И мать у Антуанетты такая же. Наверняка дочка потихоньку сует ей деньги, и каждая купюра превращается в немедленную радость – в лангусту, в ресторанный обед, в кино, в соседок, приглашенных в гости полакомиться пирожными, или в какое-нибудь кошмарное платье, которое она купит, весь день пробегав по универсальным магазинам.
– Моя дочка замужем за сыном Руэ… Тех самых Руэ, производство проволоки… У них сто миллионов, а живут, как мелкие буржуа… Когда она выходила замуж, у них даже машины не было… Ей пришлось самой…
Немногим меньше она гордится второй дочерью, Колеттой, содержанкой пивовара с Севера. Ходит к ней в гости в ее квартирку в Пасси, прячется на кухне, когда пятидесятилетний любовник вваливается к Колетте без предупреждения, а может быть, и подслушивает; с нее станется бесстыдно ловить звуки из спальни и ванной.
– Фелиси, дайте сюда мои очки. Сесиль еще не вернулась?
Голос из прихожей:
– Я здесь, мадам.
– Чем она занимается?
– Сперва не хотела, чтобы я стелила, велела мне уйти, крикнула: «Оставь ты меня, ради Бога! Неужели не видишь, как мне…» И бесстрастный голос г-жи Руэ:
– Как ей что?
– А ничего. Она не договорила. Закрылась в ванной. Я постелила. Когда я уходила, она плакала, на весь дом было слышно через дверь.
– Дайте сюда мои очки.
В полночь мать Антуанетты выходит из кино на площади Бланш вместе с соседкой по лестничной площадке, которую пригласила с собой за компанию.

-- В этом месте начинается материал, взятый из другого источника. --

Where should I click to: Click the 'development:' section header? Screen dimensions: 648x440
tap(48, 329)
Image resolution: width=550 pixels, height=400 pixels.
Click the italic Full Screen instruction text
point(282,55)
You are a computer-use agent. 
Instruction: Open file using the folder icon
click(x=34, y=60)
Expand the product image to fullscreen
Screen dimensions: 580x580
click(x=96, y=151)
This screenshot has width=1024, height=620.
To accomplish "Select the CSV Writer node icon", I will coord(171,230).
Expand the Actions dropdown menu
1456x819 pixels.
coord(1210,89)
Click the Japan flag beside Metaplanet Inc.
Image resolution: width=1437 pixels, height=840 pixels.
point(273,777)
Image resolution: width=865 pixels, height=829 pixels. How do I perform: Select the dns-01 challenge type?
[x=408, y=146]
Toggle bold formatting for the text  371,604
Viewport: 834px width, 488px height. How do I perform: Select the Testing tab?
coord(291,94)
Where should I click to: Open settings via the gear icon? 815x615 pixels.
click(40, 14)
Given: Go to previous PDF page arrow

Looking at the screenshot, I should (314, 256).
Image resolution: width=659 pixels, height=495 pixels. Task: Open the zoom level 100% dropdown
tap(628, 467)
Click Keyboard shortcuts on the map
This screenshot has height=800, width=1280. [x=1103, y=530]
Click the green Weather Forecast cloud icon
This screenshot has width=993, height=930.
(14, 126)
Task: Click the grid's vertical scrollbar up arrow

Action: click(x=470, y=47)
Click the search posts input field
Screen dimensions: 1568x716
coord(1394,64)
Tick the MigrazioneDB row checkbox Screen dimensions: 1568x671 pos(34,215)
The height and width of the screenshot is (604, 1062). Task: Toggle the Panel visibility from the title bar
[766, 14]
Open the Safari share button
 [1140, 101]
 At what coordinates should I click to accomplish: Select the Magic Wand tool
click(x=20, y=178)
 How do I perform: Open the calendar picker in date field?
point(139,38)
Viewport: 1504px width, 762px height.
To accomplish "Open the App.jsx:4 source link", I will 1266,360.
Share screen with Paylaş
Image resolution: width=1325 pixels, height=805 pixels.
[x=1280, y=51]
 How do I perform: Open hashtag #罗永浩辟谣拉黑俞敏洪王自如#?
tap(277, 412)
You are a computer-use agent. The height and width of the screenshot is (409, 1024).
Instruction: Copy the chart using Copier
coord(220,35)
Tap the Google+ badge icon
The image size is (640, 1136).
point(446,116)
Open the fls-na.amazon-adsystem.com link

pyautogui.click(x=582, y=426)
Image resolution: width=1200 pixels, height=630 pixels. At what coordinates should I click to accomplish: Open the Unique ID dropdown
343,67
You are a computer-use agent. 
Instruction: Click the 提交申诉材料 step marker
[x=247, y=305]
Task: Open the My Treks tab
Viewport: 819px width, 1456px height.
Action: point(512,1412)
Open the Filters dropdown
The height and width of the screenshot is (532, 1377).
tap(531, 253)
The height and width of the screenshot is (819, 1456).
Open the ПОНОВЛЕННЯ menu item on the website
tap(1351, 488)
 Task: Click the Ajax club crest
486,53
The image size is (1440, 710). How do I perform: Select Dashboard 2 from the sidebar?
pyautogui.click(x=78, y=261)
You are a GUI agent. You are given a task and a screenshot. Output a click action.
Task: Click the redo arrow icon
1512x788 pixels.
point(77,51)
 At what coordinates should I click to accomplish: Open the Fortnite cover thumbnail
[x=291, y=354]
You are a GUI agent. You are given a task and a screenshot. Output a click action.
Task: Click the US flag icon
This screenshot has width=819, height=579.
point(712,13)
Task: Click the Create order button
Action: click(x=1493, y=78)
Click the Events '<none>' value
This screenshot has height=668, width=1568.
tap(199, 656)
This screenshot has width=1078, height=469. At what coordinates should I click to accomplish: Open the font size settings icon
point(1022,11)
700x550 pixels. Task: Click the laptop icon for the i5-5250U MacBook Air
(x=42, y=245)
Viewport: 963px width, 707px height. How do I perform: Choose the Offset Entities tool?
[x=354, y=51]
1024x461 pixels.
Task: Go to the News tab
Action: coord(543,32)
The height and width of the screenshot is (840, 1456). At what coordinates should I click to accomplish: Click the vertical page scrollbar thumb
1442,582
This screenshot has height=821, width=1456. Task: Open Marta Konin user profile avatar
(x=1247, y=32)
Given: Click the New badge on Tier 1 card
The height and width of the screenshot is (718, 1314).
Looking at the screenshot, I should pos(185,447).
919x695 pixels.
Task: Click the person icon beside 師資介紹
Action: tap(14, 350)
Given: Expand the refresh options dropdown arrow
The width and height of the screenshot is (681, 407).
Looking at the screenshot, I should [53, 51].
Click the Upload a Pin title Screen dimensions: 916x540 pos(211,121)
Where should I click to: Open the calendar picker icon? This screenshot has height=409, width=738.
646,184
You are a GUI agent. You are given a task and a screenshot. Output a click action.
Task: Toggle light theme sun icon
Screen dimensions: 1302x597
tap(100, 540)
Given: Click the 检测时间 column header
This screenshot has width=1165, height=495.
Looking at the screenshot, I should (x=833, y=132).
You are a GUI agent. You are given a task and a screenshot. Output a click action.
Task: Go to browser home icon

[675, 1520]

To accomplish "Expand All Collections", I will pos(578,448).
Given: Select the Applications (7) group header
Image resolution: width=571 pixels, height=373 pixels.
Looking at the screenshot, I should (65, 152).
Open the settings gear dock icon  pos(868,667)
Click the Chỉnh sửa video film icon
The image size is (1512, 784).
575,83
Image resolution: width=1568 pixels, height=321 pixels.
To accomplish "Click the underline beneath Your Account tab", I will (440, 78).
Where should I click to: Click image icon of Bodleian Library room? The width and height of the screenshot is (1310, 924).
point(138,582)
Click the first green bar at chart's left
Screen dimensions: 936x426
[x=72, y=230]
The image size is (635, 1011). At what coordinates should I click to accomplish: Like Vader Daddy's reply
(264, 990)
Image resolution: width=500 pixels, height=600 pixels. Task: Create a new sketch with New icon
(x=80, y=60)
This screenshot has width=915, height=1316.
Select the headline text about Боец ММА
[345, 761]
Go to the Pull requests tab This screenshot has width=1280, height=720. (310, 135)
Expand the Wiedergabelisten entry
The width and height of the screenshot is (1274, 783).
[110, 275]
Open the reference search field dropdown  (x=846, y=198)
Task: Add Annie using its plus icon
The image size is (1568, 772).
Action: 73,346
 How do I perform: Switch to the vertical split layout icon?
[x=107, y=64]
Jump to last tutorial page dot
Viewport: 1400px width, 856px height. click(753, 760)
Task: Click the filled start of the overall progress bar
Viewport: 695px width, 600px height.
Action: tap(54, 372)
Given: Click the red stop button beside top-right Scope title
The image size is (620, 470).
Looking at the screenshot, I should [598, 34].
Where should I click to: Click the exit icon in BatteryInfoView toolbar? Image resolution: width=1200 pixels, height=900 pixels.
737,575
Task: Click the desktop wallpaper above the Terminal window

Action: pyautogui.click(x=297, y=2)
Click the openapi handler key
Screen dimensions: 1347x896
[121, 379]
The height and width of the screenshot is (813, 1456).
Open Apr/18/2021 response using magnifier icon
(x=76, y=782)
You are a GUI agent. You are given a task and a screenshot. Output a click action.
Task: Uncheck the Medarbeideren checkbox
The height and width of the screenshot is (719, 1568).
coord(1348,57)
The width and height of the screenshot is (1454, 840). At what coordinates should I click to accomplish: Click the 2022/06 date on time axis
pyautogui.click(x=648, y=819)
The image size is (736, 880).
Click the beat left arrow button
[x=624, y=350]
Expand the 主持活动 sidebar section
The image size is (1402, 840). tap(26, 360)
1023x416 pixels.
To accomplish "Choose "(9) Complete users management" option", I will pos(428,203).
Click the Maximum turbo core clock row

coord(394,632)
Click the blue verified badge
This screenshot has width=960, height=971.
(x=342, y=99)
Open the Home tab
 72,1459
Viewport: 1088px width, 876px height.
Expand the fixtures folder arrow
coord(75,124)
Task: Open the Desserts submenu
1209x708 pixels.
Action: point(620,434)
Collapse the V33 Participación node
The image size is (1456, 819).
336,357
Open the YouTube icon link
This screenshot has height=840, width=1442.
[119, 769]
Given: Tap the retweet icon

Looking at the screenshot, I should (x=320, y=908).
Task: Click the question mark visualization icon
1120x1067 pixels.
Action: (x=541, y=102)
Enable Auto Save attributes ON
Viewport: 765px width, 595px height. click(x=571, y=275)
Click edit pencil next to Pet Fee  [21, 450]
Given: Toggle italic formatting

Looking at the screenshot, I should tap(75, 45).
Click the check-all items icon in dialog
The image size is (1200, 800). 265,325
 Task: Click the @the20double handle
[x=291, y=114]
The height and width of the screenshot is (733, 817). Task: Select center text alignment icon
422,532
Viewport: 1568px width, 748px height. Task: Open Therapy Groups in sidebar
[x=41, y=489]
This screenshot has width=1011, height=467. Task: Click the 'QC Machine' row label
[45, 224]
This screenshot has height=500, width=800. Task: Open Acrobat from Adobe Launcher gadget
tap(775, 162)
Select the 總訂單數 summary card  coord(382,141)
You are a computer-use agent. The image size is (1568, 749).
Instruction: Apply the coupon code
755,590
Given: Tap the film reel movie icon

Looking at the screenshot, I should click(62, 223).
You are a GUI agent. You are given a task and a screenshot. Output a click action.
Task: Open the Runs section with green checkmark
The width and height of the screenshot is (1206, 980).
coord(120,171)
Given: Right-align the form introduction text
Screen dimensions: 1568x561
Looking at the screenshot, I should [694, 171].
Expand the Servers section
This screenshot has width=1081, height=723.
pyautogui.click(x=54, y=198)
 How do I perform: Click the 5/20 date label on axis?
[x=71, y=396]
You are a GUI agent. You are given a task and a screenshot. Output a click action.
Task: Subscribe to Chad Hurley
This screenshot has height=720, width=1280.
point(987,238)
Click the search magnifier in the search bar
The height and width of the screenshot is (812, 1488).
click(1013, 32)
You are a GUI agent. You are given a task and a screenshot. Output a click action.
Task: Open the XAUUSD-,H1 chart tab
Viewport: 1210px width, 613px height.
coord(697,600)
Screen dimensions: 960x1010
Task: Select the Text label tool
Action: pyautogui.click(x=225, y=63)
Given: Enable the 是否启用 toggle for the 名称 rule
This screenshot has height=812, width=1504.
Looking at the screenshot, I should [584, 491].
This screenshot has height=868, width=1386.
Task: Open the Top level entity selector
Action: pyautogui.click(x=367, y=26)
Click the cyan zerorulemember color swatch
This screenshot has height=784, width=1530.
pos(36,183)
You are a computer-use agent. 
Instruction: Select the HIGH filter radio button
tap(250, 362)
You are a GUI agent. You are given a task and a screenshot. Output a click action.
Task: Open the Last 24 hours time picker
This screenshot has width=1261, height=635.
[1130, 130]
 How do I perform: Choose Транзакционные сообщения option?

Освещенные кафе вводят их в соблазн: еще одно дополнительное удовольствие.
– Позволим себе по рюмочке ликера у Граффа?
Г-н Руэ неподвижно лежит в постели и ждет сна, ничего другого он не ждет: давно смирился с границами, очерчивающими его существование.
Доминика штопает серые чулки; все чулки в корзинке серые, других она не носит: серый цвет самый немаркий; она убеждена, что серые чулки – наиболее прочные и подходят к любому платью.
Время от времени она вскидывает голову, замечает белые капельки на стеклах, что-то розовое в окнах напротив, а этажом выше сплошную черноту и снова наклоняется, протягивает руку к печке, слегка поворачивает полено, поддерживает жалкий огонек.
Она ложится последняя на всей улице. Квартиранты не вернулись. Она немного подождала их в тишине, потом заснула, проснулась до рассвета, увидела, что за окнами уже светает, а парочка вернулась только в семь утра, побродив по Центральному рынку среди мокрых овощей и притулившихся в подворотнях клошаров.
Лица у обоих осунулись, особенно у Альбера Кайля, потому что он выпил лишнего. Из страха наткнуться на нее, хозяйку, они бесшумно повернули ключ в замке и на цыпочках пересекли гостиную.
Усталый голос Лины произнес:
– Что будем делать?
– Первым делом поспим.
Они не занимались любовью перед сном – только около полудня, в полудреме, а потом опять уснули; было уже два часа, когда в ванной послышалось журчание воды.
Антуанетта вышла из дому в десять утра и до сих пор не появилась в предместье Сент-Оноре, но около полудня, по-видимому, звонила: г-жа Руэ подходила к телефону, и стол к завтраку накрыли на двоих.
А теперь пунктуальный г-н Руэ вышел из дому и направился в сторону улицы Кокильер.